Banting erotica: low carbs, high sales

baconWhen romance novelist Jackie Collins died last month, she left behind some astonishing figures.

I could get my head around the fact that she had written 32 novels. I could even imagine what it must be like to have your books translated into 40 languages: it’s pleasing to imagine a punctilious Mandarin translator trying to find the perfect pictograms for “pulsating desire”. But when I read how many copies she’d sold, my mind boggled.

500 million. Do you have any idea of how much sweat you could wring out of the jodhpurs of 500 million romance novels? How many diamonds would come clattering to the floor as evening gowns are hastily pulled down over heaving, sun-kissed shoulders? If you piled all those books up into a single, tumescent tower of literary lust, how high would it go?

And then there’s the money. It’s a bit crass to marvel at the moolah of the recently departed, but it’s probably not a stretch to imagine that Ms Collins made hundreds of millions of dollars – that’s billions of rands – from her work.

In case you are wondering, I have not made billions of rands from my books. I was reminded of this over the weekend as I found one of them on a shelf in the CNA, its price reduced to R40. Which is obviously less than a billion.

For a moment I gazed at it, standing forlornly on the sale shelf, alongside shop-soiled copies of 2011’s bestsellers. I felt its shame. Once, in the heady summer of 2014, it had worn its price tag with pride. Of course, it was mostly just for show. Books are overpriced by about 400% in South Africa and nobody was going to pay the not-quite-a-billion-rand on the tag. But still, I remember how proud my little book felt to stand near the front of the shop, pretending someone might buy it, instead of waiting in the long queue that ends in the pulping machine.

We don’t do it for the money

I’m not complaining, mind you. Nobody in South Africa writes fiction for money. Whenever I tell people the figures they think I’m joking, and why wouldn’t they? Who in their right mind would spend a year ploughing heart and soul into something that will earn them about R10 000 after tax? How can it be possible that when you buy a novel for R180, the author gets about R10? As I said: we don’t do it for the money.

At least, we didn’t. But that’s changing. Local writers are becoming more strategic, abandoning literary fiction with its metaphorical farms, metaphysical windmills and total sales of 19 copies in favour of more commercial stuff. They are figuring out that in order to get very rich producing fiction for South Africans, all they have to do is write Banting-themed erotica in which someone is murdered and a grizzled Afrikaans detective tracks down the killer, and there is a colouring-in element.

To this end, I am working on a novel in which a young, naïve and very horny strip of bacon is seduced by a cold, sadistic and vastly rich potato (“She felt herself begin to sizzle as she gazed into his seven eyes .”). The potato then goes to Bloemfontein on a business trip and is found dead in a baking tray. (“Inspector Hempies de Gruwel took a drag on his Gunston and nodded. ‘Au gratin,’ he sighed. ‘Helluva way to go’.”) De Gruwel knows he’s only got one shot at redemption left (his marriage and his relationship with his estranged daughter, Cauliflower, have both disintegrated, thanks to his carb addiction). The climax involves a race against time, a chainsaw, bondage and cheese sauce, but you have to colour in the last six pages to see how it all ends.
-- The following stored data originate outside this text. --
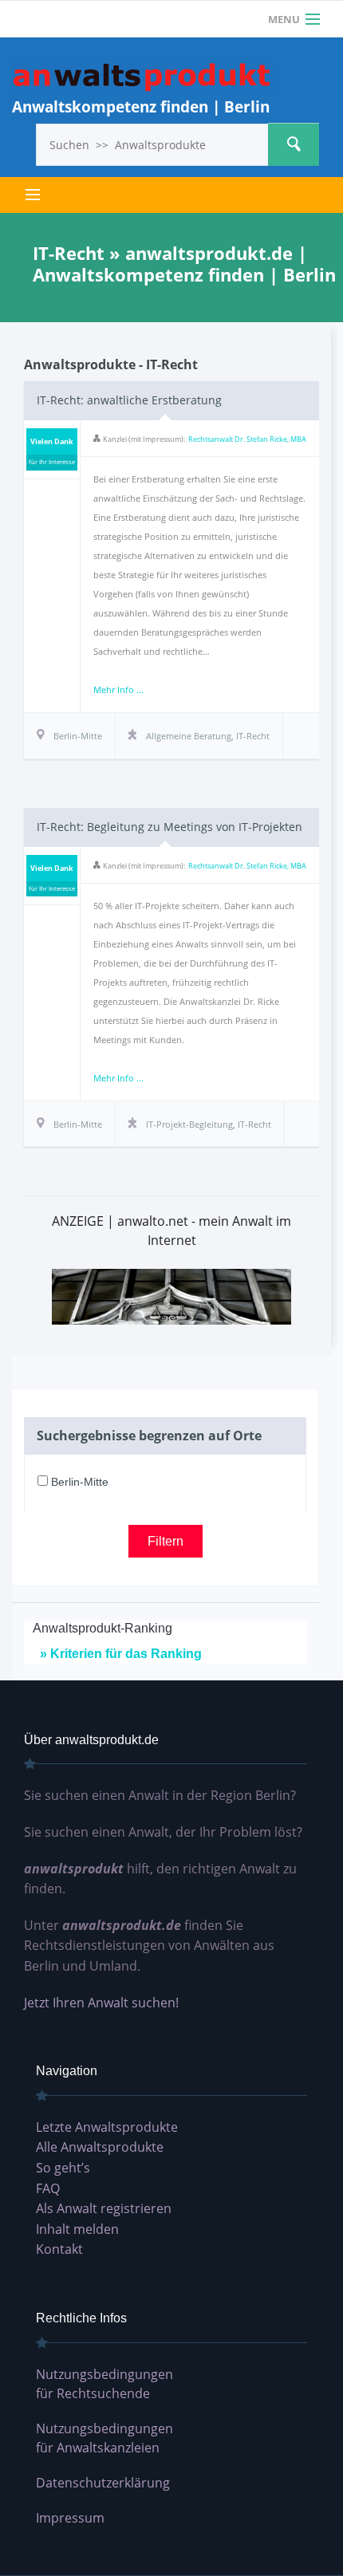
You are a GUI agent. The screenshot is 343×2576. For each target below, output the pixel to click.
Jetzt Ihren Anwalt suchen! (101, 2002)
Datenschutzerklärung (103, 2482)
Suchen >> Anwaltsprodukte (293, 144)
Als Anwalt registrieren (104, 2208)
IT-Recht (253, 736)
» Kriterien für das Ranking (121, 1653)
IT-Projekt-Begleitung (189, 1124)
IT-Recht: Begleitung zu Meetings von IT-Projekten (169, 826)
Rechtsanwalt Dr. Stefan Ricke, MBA (247, 439)
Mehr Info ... (118, 689)
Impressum (70, 2518)
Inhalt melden (77, 2229)
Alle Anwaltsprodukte (100, 2147)
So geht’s (63, 2167)
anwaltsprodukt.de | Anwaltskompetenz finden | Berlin (142, 77)
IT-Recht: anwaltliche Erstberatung (129, 400)
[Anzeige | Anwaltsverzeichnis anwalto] (171, 1296)
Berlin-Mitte (78, 1481)
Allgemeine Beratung (188, 736)
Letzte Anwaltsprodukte (107, 2127)
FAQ (48, 2188)
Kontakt (59, 2249)
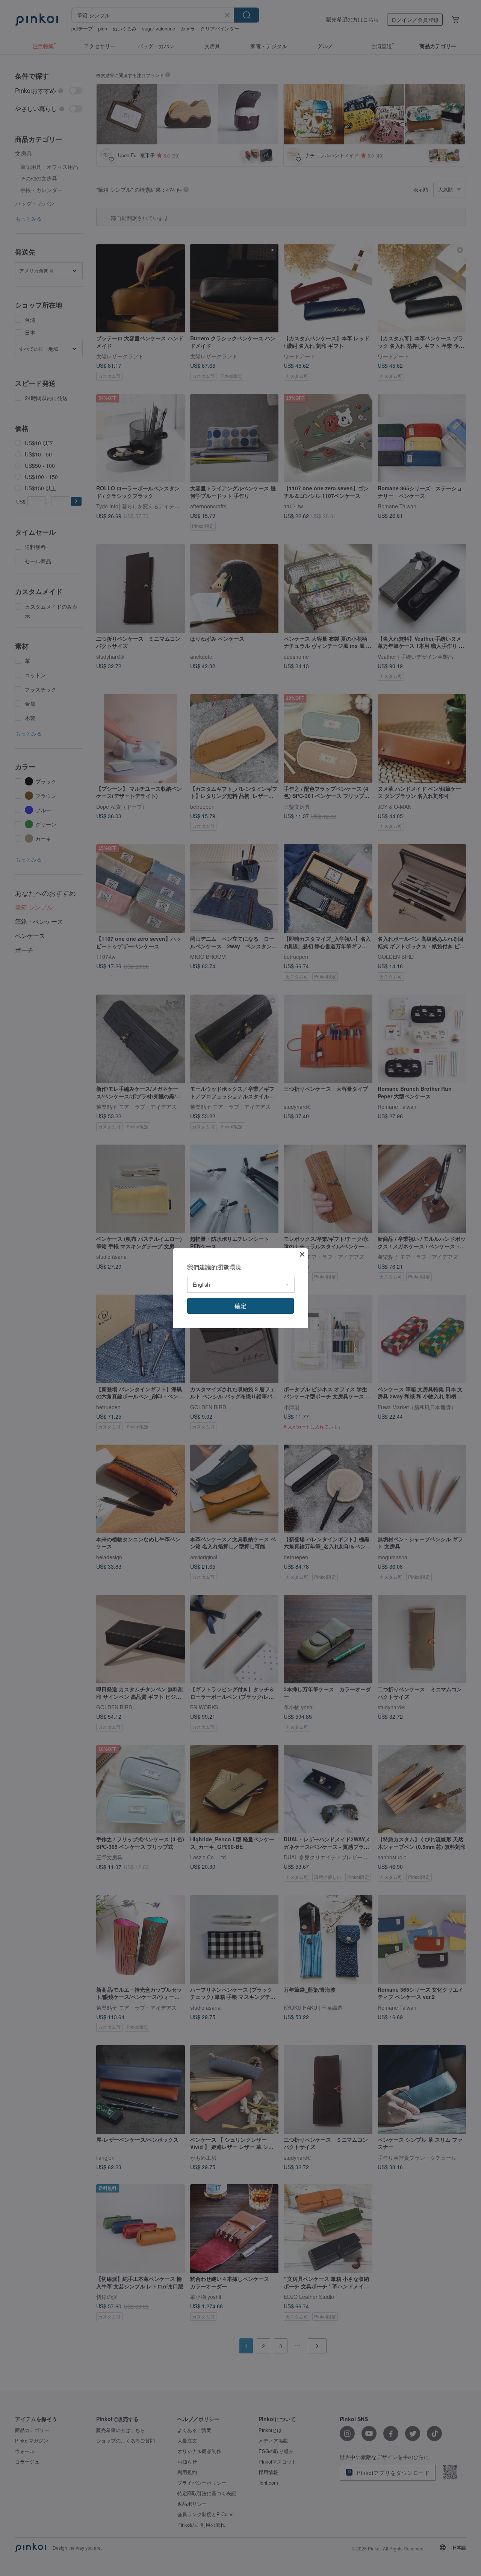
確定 (240, 1305)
Now and then I hear local fiction writers worry that they are being shut out by a hostile industry. I understand how they reach that conclusion. Most writers feel like outsiders, and if you believe you are standing on the outside, then you have to believe that there is an inside where insiders gather to drink cognac and smoke rolled-up R200 notes. Except as far as I can tell there is no inside. When it comes to South African fiction, there is only outside: a little meadow. You wander into it, and, for an hour or two, you are gently warmed by the sun, or taken out for lunch by your publisher, or interviewed by someone who hasn’t read the book. And then you wander out of the meadow, and find yourself in the CNA.

I am making peace with this little meadow. I’m figuring out that getting upset over how little South Africans read local fiction is like quilters getting upset that quilting isn’t a national sport.

Still, if Hempies de Gruwel doesn’t make me millions, I’m going to have to get a real job.

*

First published in The Times and Rand Daily Mail

Published by Tom Eaton

Tom Eaton is a columnist, satirist, screenwriter and sometime-novelist.

2 thoughts on “Banting erotica: low carbs, high sales

  1. I laughed out loud at the bacon gazing into the potato’s seven eyes. And Hempies de Gruwel sounds like fun – I think you should definitely write him.